HOW DNSSEC WORKS TO PROVIDE THE PROTOCOL FOR A SECURE INTERNET
The Internet Engineering Task Force (IETF) has been working for more than 15 years to develop a workable standard for the domain name system security extensions (DNSSEC). DNSSEC protects the internet community from forged DNS data by using public key cryptography to digitally sign authoritative zone data when it comes into the system and then validate it at its destination. Learn more about public key cryptography.
Digital signing helps assure users that the data originated from the stated source and that it was not modified in transit. DNSSEC can also establish that a domain name does not exist. These capabilities are essential to maintaining trust in the internet.
In DNSSEC, each zone has a public/private key pair. The zone's public key is published using DNS, while the zone's private key is kept safe and ideally stored offline. A zone's private key signs individual DNS data in that zone, creating digital signatures that are also published with DNS.
DNSSEC uses a rigid trust model and this chain of trust flows from parent zone to child zone. Higher-level (parent) zones sign, or vouch for, the public keys of lower-level (child) zones. The authoritative name servers for these various zones may be managed by registrars, internet service providers (ISPs), web hosting companies, or registrants themselves.
When an end user wants to access a website, a stub resolver on the user's computer requests the website's IP address from a recursive name server. After the server requests this record, it also requests the DNSSEC key associated with the zone.

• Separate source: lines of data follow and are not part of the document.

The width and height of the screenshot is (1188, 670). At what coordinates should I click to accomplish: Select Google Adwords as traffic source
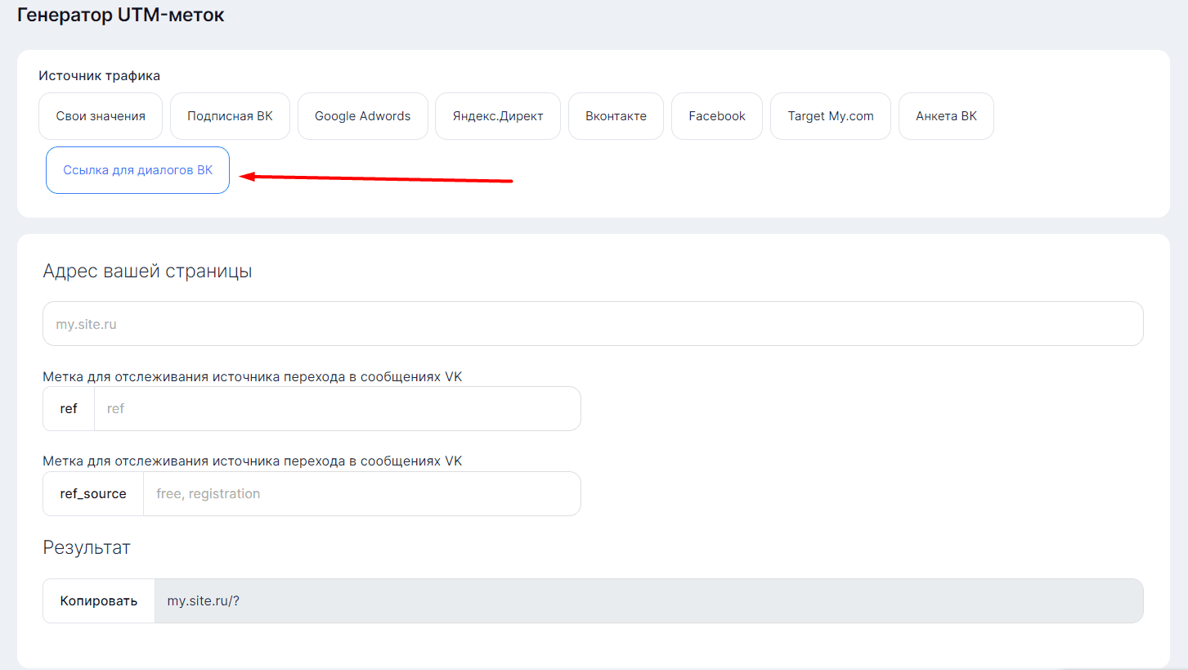tap(362, 116)
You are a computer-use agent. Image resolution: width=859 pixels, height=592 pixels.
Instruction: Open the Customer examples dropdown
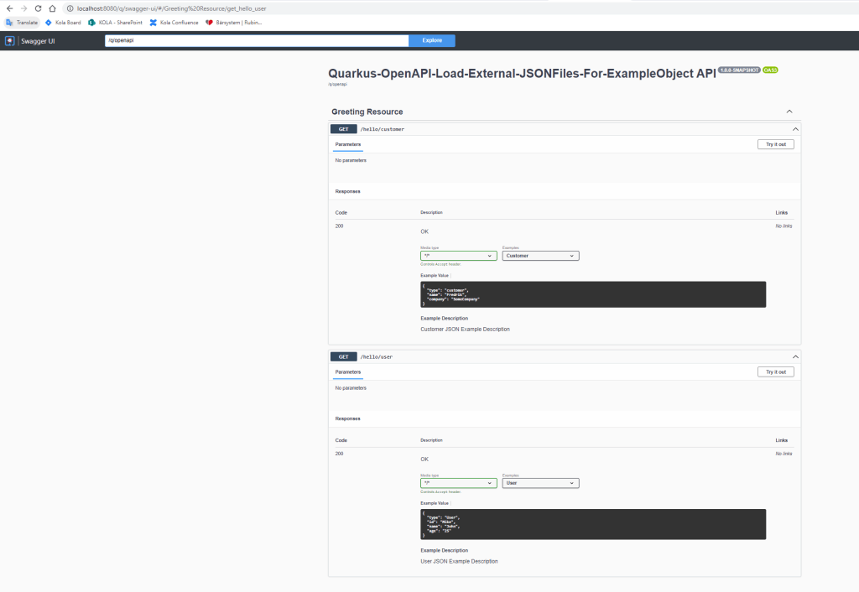tap(540, 256)
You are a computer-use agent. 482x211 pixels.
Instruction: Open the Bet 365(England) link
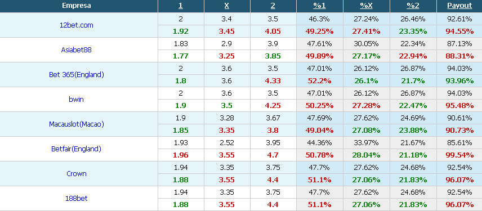click(x=76, y=75)
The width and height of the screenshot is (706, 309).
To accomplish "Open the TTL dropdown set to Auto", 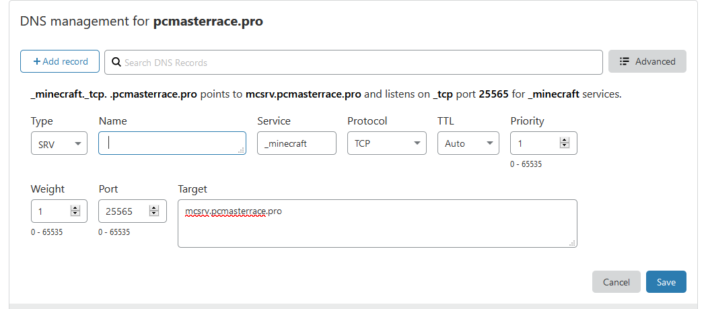I will point(468,143).
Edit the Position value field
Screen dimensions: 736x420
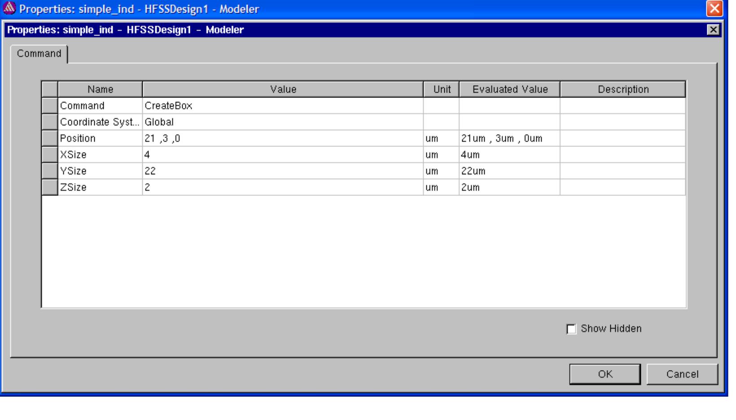(283, 138)
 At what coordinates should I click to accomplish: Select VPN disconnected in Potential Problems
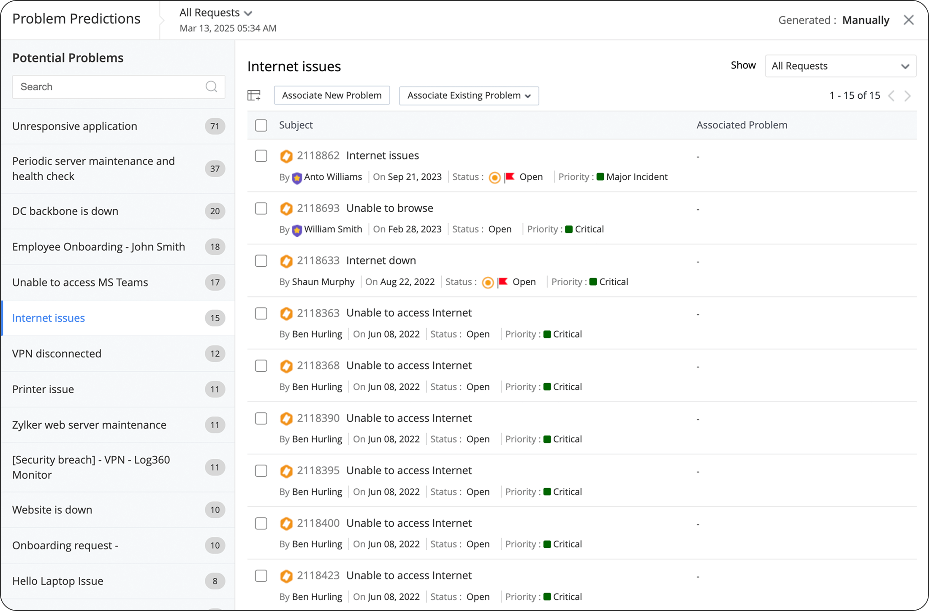[x=57, y=354]
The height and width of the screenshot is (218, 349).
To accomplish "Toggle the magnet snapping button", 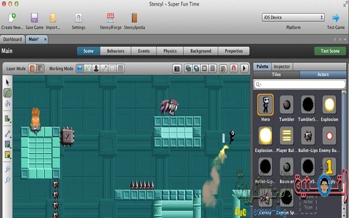I will pyautogui.click(x=233, y=69).
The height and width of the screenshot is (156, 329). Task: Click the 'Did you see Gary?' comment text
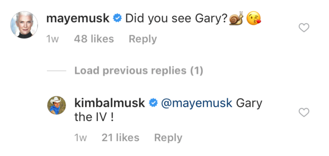point(177,19)
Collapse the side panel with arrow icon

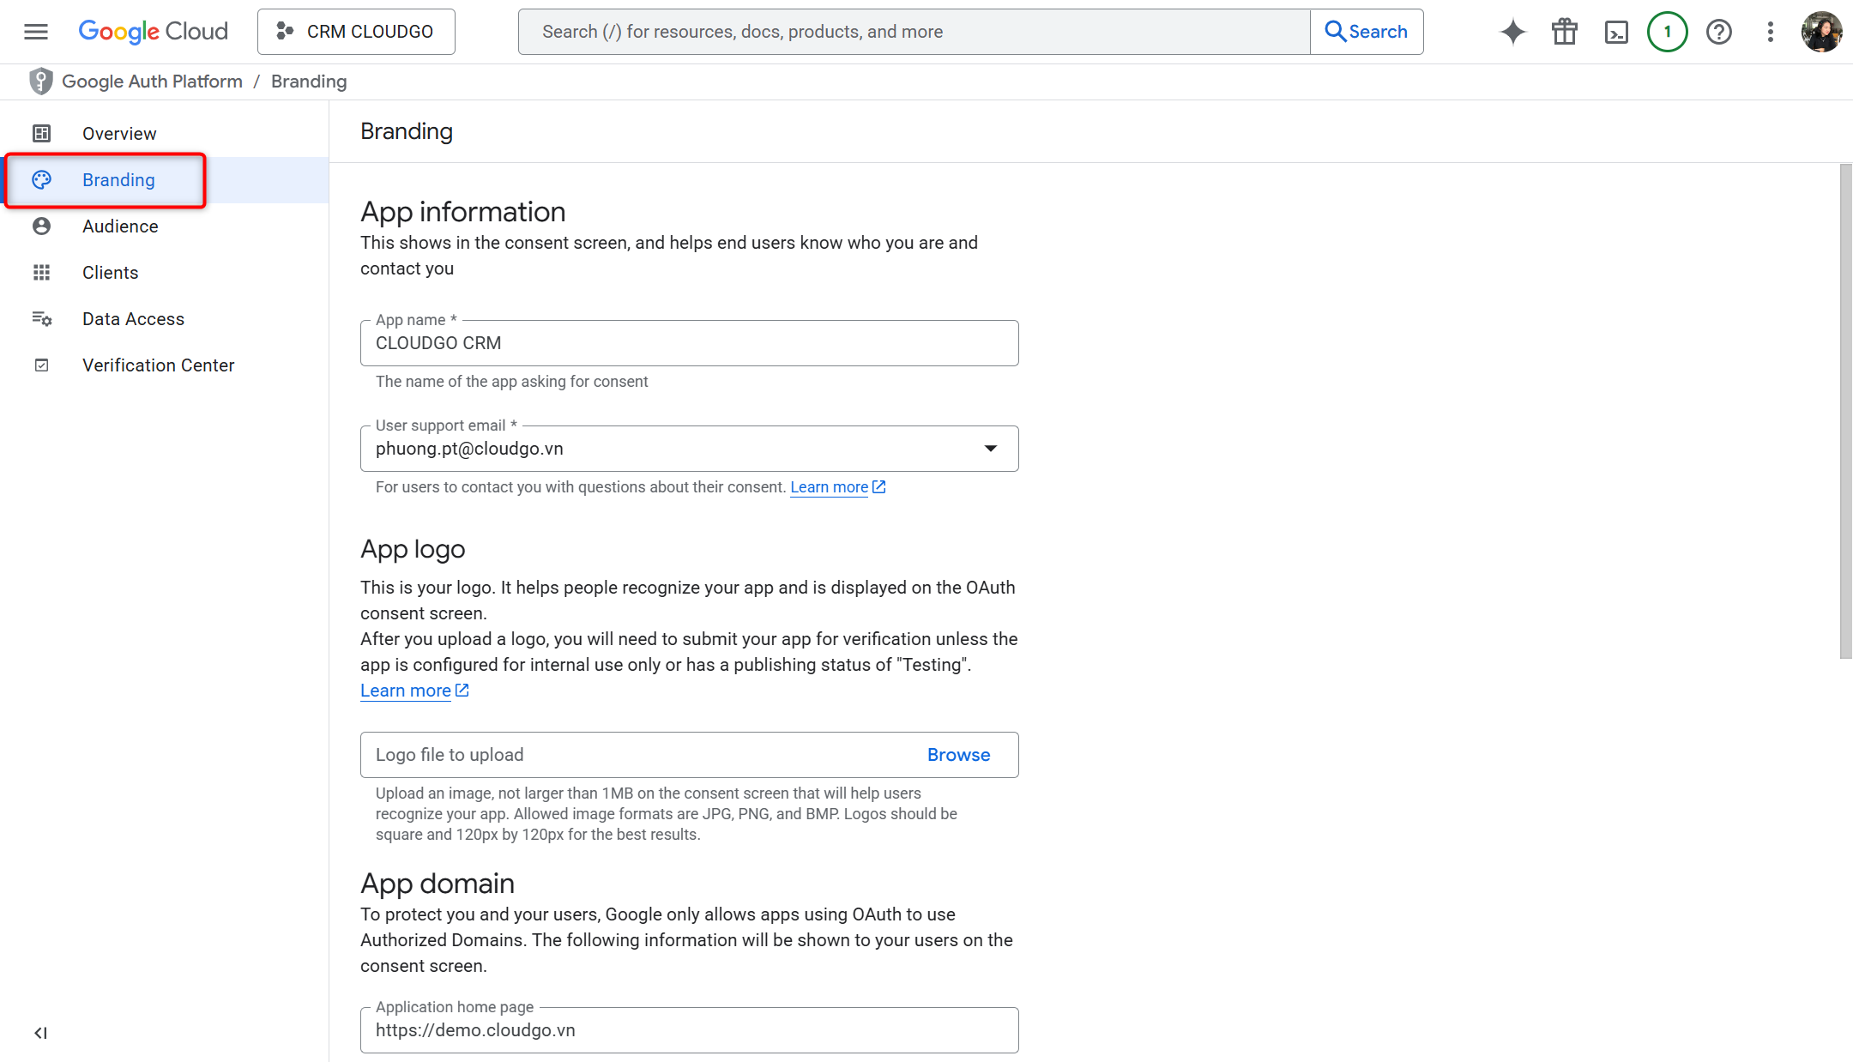pyautogui.click(x=39, y=1033)
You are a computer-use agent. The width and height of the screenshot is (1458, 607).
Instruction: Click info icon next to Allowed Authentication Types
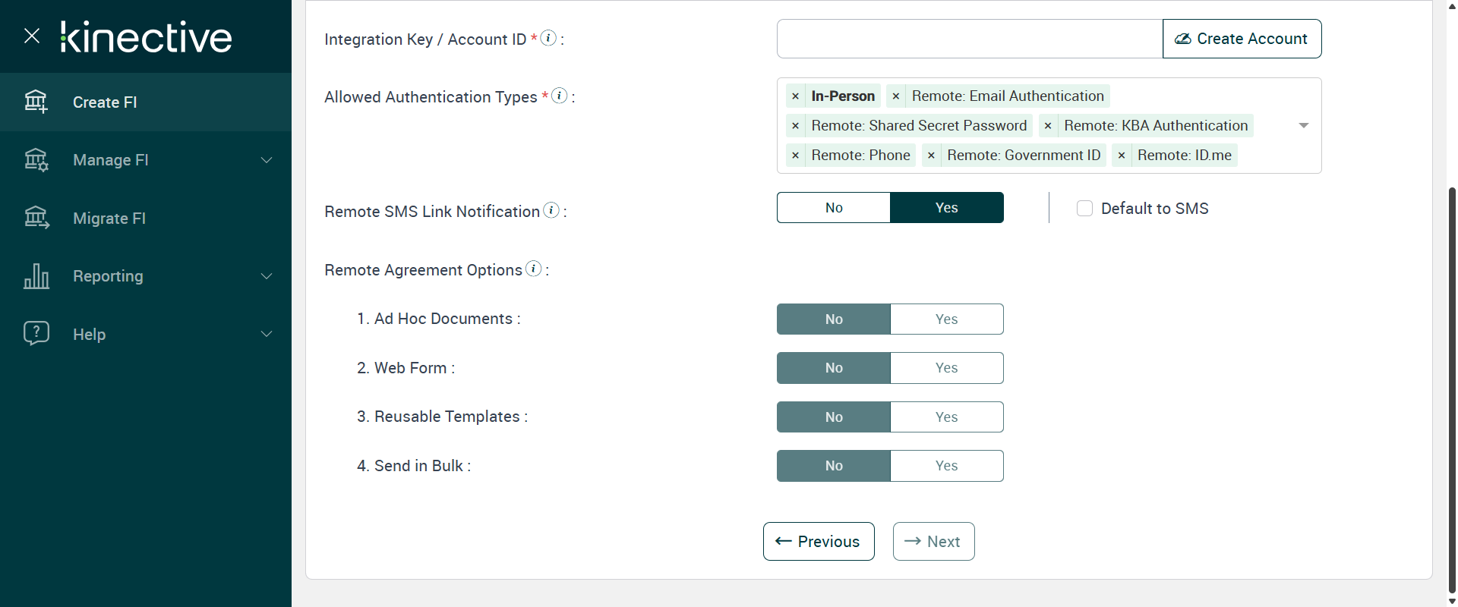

This key allows the server to verify that the IP address record it receives is identical to the record on the authoritative name server.
If the recursive name server determines that the address record has been sent by the authoritative name server and has not been altered in transit, it resolves the domain name and the user can access the site. This process is called validation. If the address record has been modified or is not from the stated source, the recursive name server does not allow the user to reach the fraudulent address. DNSSEC can also prove that a domain name does not exist. As a result of this process, DNS queries and responses are protected from man-in-the-middle (MITM) attacks and the kind of forgeries that could possibly redirect internet users to phishing and pharming sites.